Message par devantf »

Est ce l'endroit pour placer un lien vers une chronique plutôt touchante sur la découverte de James Brown?
:question:
Une fois que l'on a épuisé les articles informatifs et ou passionnés, j'adore me plonger dans des présentations davantage personnelles. Elles incitent parfois encore plus à l'écoute.
Evidemment, ici, ce n'est pas l'endroit pour faire découvrir JB et son Sex Machine.
Mais par contre vous faire lire l'anecdote d'un aujourd'hui musicien qui raconte le bonheur qu'il a eu à découvrir notre James à nous, le surnom du Parrain prend ici tout son sens...
;)

http://lifesensationsinmusic.blogspot.c ... chine.html


La voix d’enfant a mué.
La Maitrise s’affole… peu de garçons sont là pour prendre la relève. Les prémisses se font sentir, ça détonne, ça coince, les aigus cristallins ne sortent plus et quand je parle… catastrophe. L'organe précieux est devenu méconnaissable, porté par l'indescriptible sensation qu’un étranger est venu s’inviter au beau milieu de ce que l’on sait ou croit avoir de plus précieux, ses cordes vocales. Derniers enregistrements (Landowski…), dernière tournée /conférence sur la technique vocale, je sèche les cours de technique de Gerda (Hartmann), cette extraordinaire chanteuse spécialiste de la pédagogie vocale et qui sait faire vibrer sur un répertoire de mélodies comme nulle autre, je provoque le courroux de Michel (Piquemal) car cette nouvelle voix me perturbe au point de m’écarter progressivement des chœurs, de réduire mes envolées vocales au plus strict minimum, je déçois fortement par ce comportement celle qui avait mis tant d’espoirs en moi, Monique (Verdier) qui malgré des moments de discussion ne parviendra pas à me faire accepter de continuer. Je quitte donc la Maitrise dès mon entrée en 4e.

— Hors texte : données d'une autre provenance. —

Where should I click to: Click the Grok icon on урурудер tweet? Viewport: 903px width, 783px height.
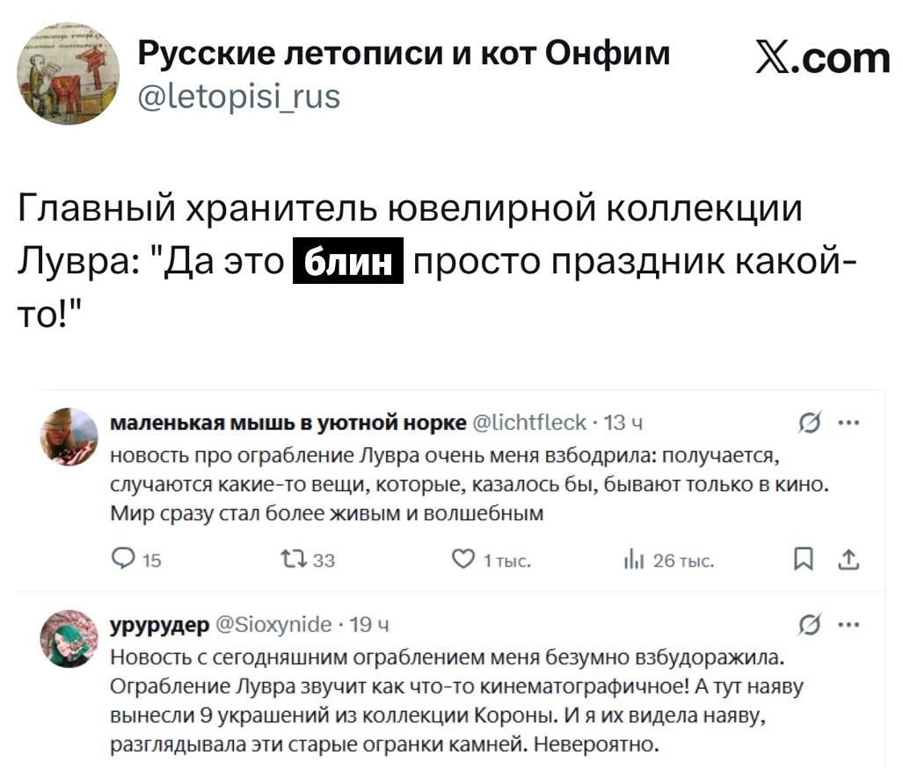pos(805,626)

Pourtant, je sais lui devoir tant, à cette Maitrise de l’ORTF.
Formation impeccable et implacable, techniques vocales et musicales toujours à la pointe de la pédagogie, années de plongée au cœur de la musique, expériences de vie uniques (Opéra Garnier, Théâtres Parisiens, enregistrement à l’Ortf, émissions télévisées, Concerts, créations contemporaines – La vague et le Goéland, Les enfants à Bethléem de Pierné…, tournées…), un emploi du temps avec enseignement général le matin et musique tous les am…
Puis l’indépendance du gamin propulsé dès 10 ans dans le métro parisien, les visites de musées, expos, l’extraordinaire contact humain de ce milieu artistique, mais aussi la prise de conscience professionnelle dès le plus jeune âge de celui-ci, au sein duquel il faut toujours faire ses preuves…
Cet amalgame inscrit et cumulé dans peu d’années est encore là.

Il faudra pourtant trouver autre chose, différent, mais transitoire avant d’imaginer retourner dans un collège à l’emploi du temps, à l’enseignement plus traditionnel.

Sucy en Brie, juste à côté de Chennevières sur Marne vient d’ouvrir un « collège expérimental » au sein duquel une équipe d’enseignants accepte le jeu d’un nouveau critère de fonctionnement, que ce soit par les modes d’apprentissage ou les technologies pour les mettre en application. Cette alternative parait providentielle à mes parents et j’entre en classe de quatrième dans ledit collège.

Ce fut forcément radical.
Ce nouvel environnement, ce milieu est tout, sauf artistique…
Qui plus est, habitué à évoluer dans un milieu essentiellement féminin, je me retrouve avec l’obligation de m’affirmer, poings à l’appui selon les cas, pour faire ma place.
De là, milieu urbain de banlieue oblige viendra mon caractère battant, qui affronte, qui ose et surtout va à l’avant de (y compris des ennuis…), qui provoque, aussi.
En quelques bagarres* bien trempées et convocations chez le proviseur en bonus, j’assure ma tranquillité, ma place dans cet établissement à la réputation peu engageante, mais qui reste un excellent souvenir pour une transition scolaire qui ne s’est pas faite forcément, comme l’espérait mes parents, en douceur…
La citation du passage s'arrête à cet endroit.